Bloom o quê?

Uma das piores sensações que o ser humano pode sentir resume-se na frase “como sou ignorante”, que normalmente aparece, entre outras situações, diante de um assunto em que todos a sua frente parecem dominar.

Foi assim semana passada, no centenário do Bloomsday, comemorado no mundo todo – em São Paulo, o Finnegan’s Pub reúne celebrantes todo sagrado 16 de junho há quase vinte anos. Vem daí a pergunta concebida pela minha trivial e reconhecida ignorância: o que vem a ser o tal Bloomsday?

Pois o dia 16 de junho de 1904 é uma data importante para milhões de entusiastas da literatura nos quatro cantos do planeta. Tudo por conta de figuras como Leopold Bloom (que emprestou seu nome à tal data), Molly Bloom, Stephen Dedalus e Nora Barnacle, que ouviu de seu futuro marido uma frase que, em tese, eu também deveria conhecer: “Você fez de mim um homem!”.

A trupe acima protagoniza o romance Ulisses, do escritor irlandês James Joyce (o marido de Nora), publicado em 1922. Pelo que apurei, são quase mil páginas de um texto excessivamente hermético, enigmático e repleto de neologismos – ao definir sua obra prima, Joyce veio com essa: “I’ve put in so many enigmas and puzzles that it will keep the professors busy for centuries”.

Mais do que isso: a história toda, que se passa nas ruas de Dublin, acontece no tal 16 de junho de 1904. Mil páginas para descrever uma cidade e contar a história de um único dia, tenha dó! Seja sincero: independente do seu grau de envolvimento com a literatura, você teria coragem de ler algo assim sem saber do que se trata? Eu não.

Pois vejam vocês: Ulisses se tornou um ícone universal, a ponto de ser lembrado anualmente nessa espécie de “dia mundial da literatura moderna”, tanto em Dublin (onde as festas pelo centenário vão durar até agosto) como em São Paulo, ou Tóquio, ou San Francisco… Sabe o que é mais engraçado? É gente demais que, tenho absoluta certeza, deseja “feliz Bloomsday” sem nunca ter lido, digerido ou entendido nada do que James Joyce escreveu!

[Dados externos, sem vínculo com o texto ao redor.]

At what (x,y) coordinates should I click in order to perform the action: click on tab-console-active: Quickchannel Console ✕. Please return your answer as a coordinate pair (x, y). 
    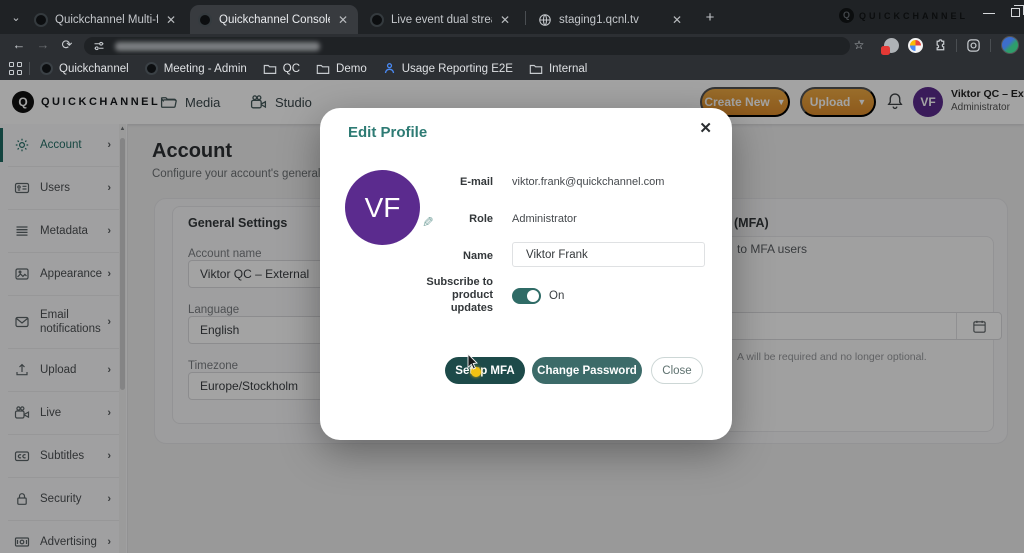
    Looking at the image, I should click on (274, 20).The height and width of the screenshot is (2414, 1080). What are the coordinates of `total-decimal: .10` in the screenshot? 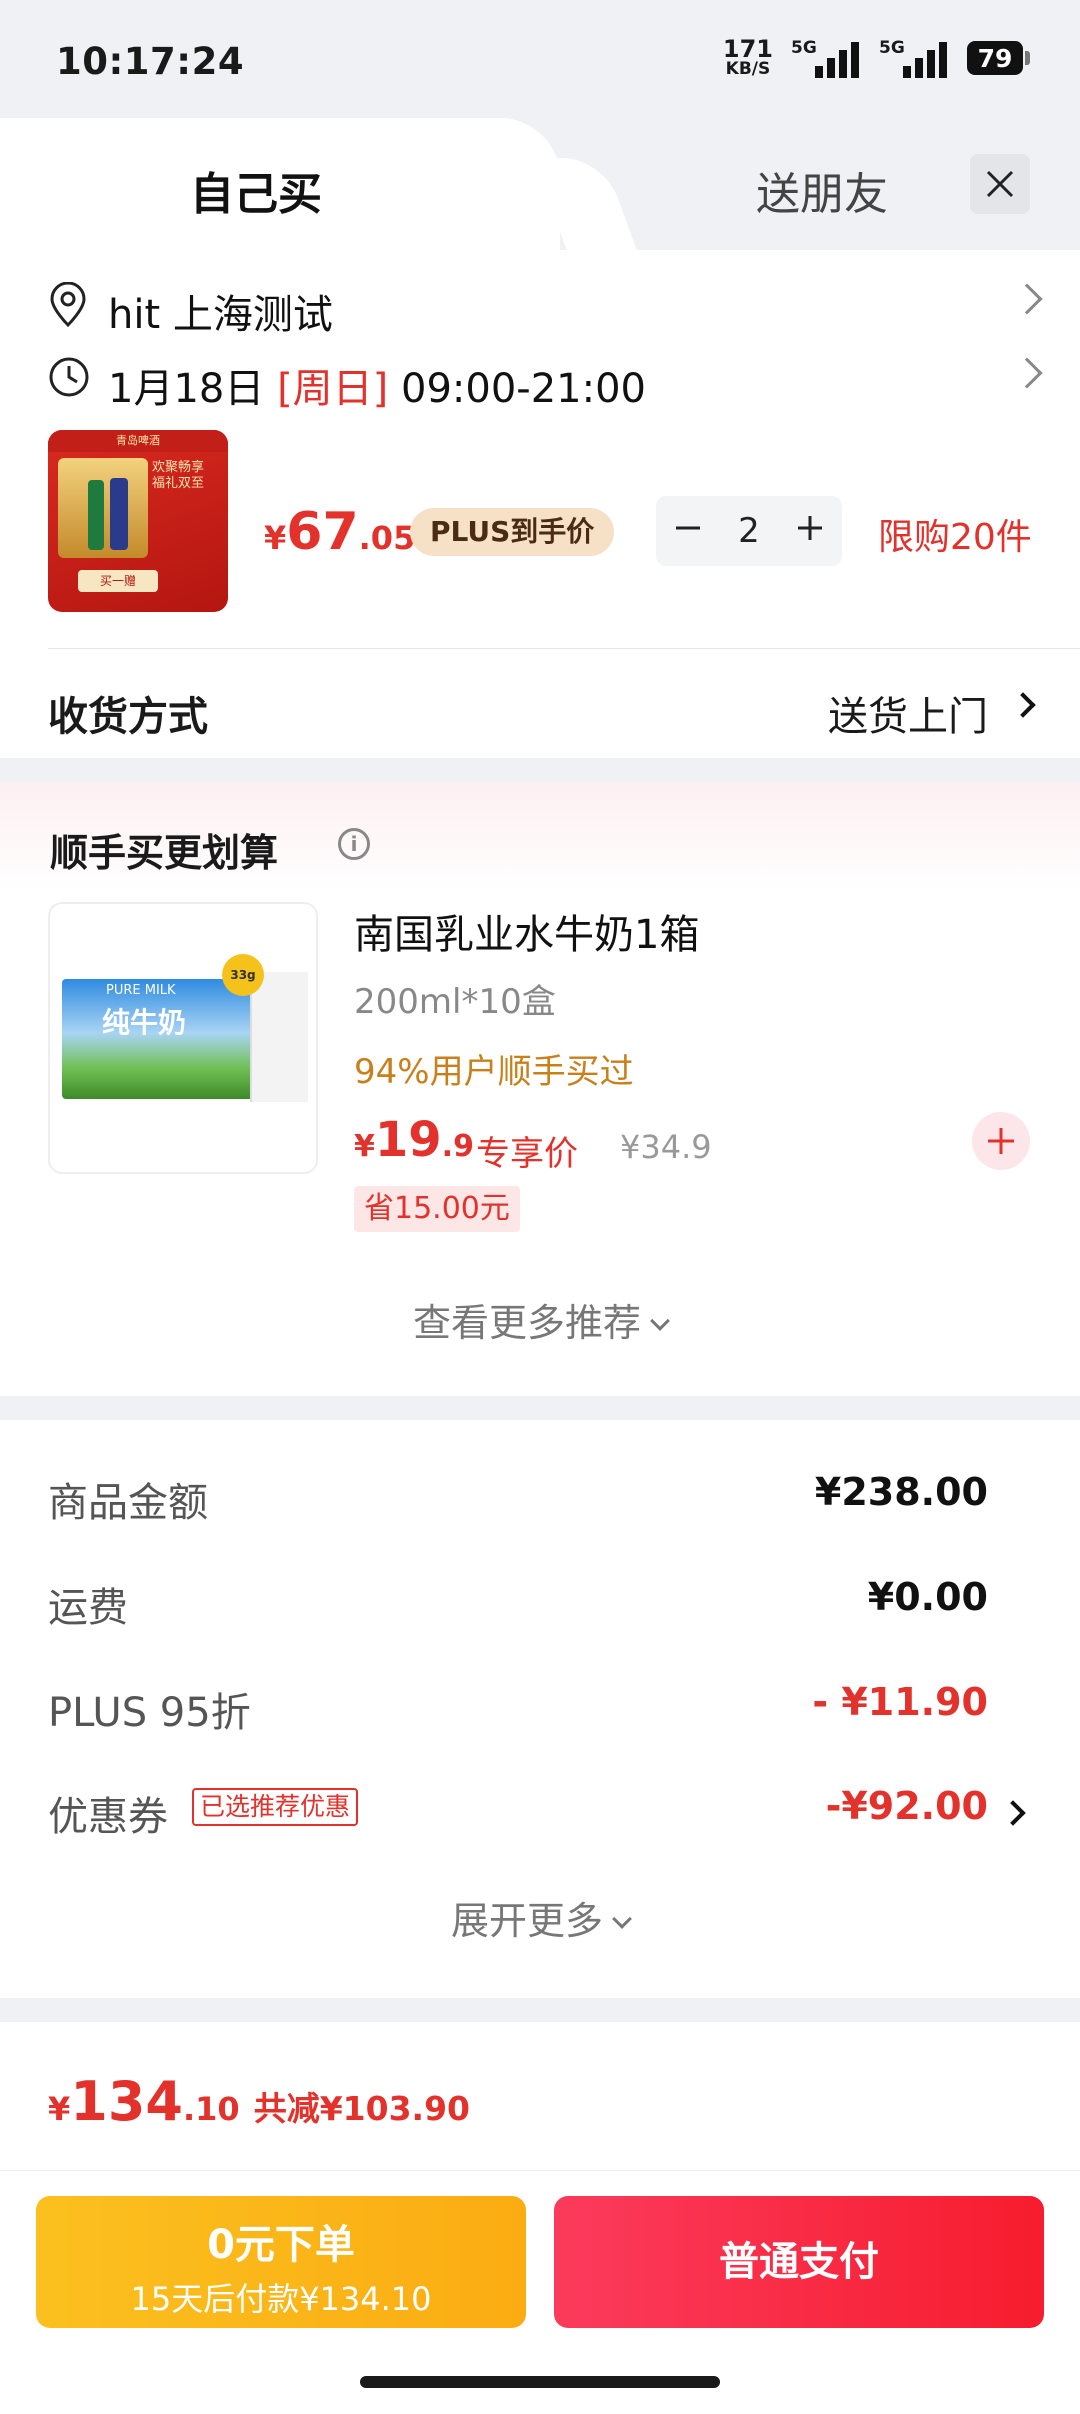 It's located at (212, 2109).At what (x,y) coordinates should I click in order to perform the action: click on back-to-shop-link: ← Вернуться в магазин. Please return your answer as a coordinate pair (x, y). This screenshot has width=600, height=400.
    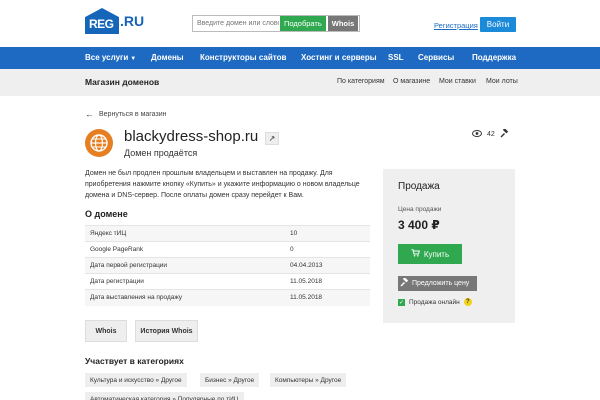
    Looking at the image, I should click on (126, 114).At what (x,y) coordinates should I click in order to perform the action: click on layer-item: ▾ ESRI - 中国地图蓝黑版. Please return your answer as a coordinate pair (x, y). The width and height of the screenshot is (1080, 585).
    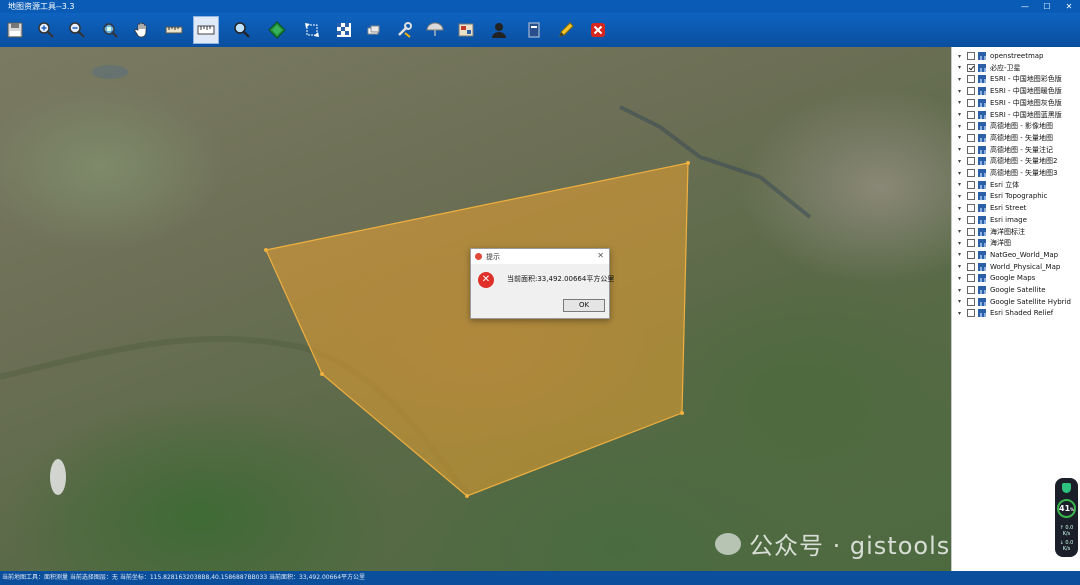
    Looking at the image, I should click on (1016, 115).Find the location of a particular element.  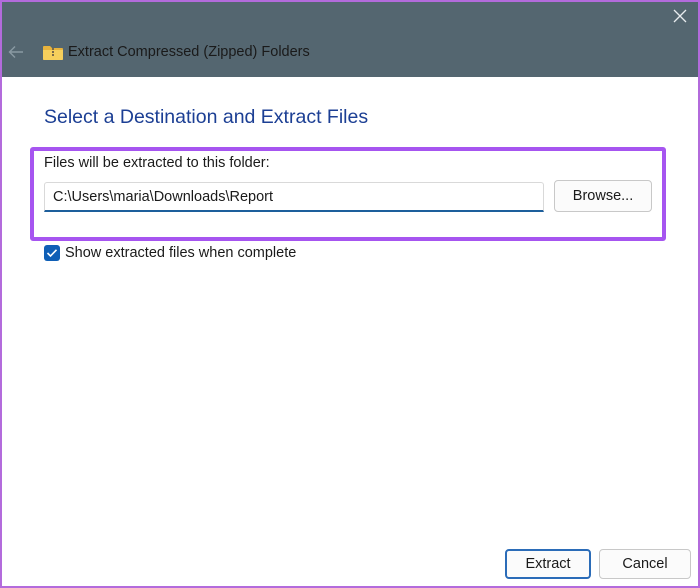

title-bar: Extract Compressed (Zipped) Folders is located at coordinates (350, 40).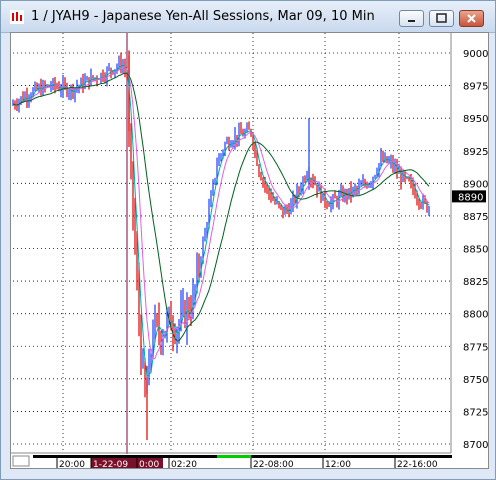  I want to click on chart-app-icon, so click(17, 17).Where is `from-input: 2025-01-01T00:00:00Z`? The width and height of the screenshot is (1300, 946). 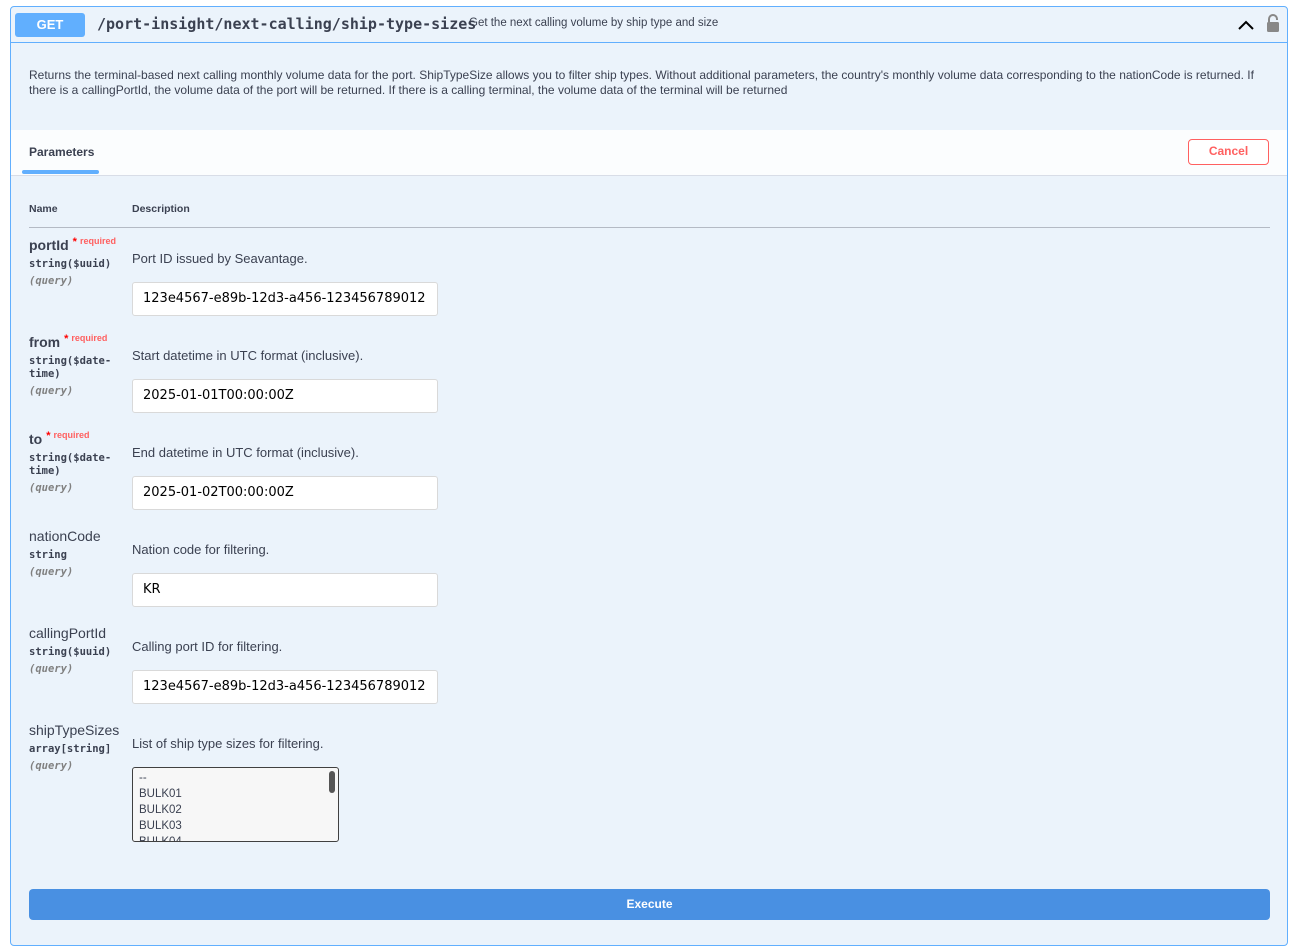 from-input: 2025-01-01T00:00:00Z is located at coordinates (285, 396).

Mas não importa. Minha ignorância não chega ao ponto de discordar do Tarcísio Torres, que fez um paralelo entre Ulisses e os blogs: “Joyce transformou a vida de um homem comum numa grande epopéia modernista. Desde então, o escritor é considerado célebre por conseguir representar a vida comum com bastante honestidade. E tem tudo a ver com os blogs, não? Essa coisa de transformar o simples no autêntico, digno de ser publicado, não acham?”.

Longe de me sentir um “escritor” depois dessa, mesmo já conhecendo o significado do Bloomsday – e descobrindo com o Alexandre Cruz Almeida uma boa razão para se juntar a massa que entende do riscado: é melhor comemorar algo que só existiu na cabeça de James Joyce a perder tempo com datas mercantilistas, como o dia dos namorados, ou patriotadas de caráter duvidoso como o sete de setembro. “Ou será que D.Pedro disse mesmo Independência ou Morte às margens do Ipiranga?”, pergunta ele.

E já que você chegou até aqui, saiba mais esta: além de ser um folclórico personagem irlandês, o nome Finnegans também está no título de outra grande obra prima de James Joyce que eu nunca vou ler: Finnegan’s Wake.

Comentários em blogs: ainda existem? (8)

  1. Marmota também é cultura. E eu prefiro ir no Finnegan´s em noites menos agitadas, só pra curtir o lugar e a cerveja mesmo…. Valeu por me lembrar do dia correto de São João, acho que há anos faço a mesma confusão.

  2. Eu li dois livros do Joyce> o morno “Dublinenses” e “O Retrato do Artista Quando Jovem”, que é um prelúdio para Ulisses. A única coisa boa do livro – que é chato a beça – é uma descrição do inferno que consegue ser mais apavorante que a de Dante.

    Joyce era o Guimarães Rosa irlandês. Finnegan’s Wake é a prova. Não se entende nonada…:-)

  3. Eu juro que tentei, mas não consegui passar da segunda página de Ulisses. O livro, pelo seu tamanho, já desanima. A complicação então, nem se fala. Mas eu assumi o desafio e um dia leio inteiro!!!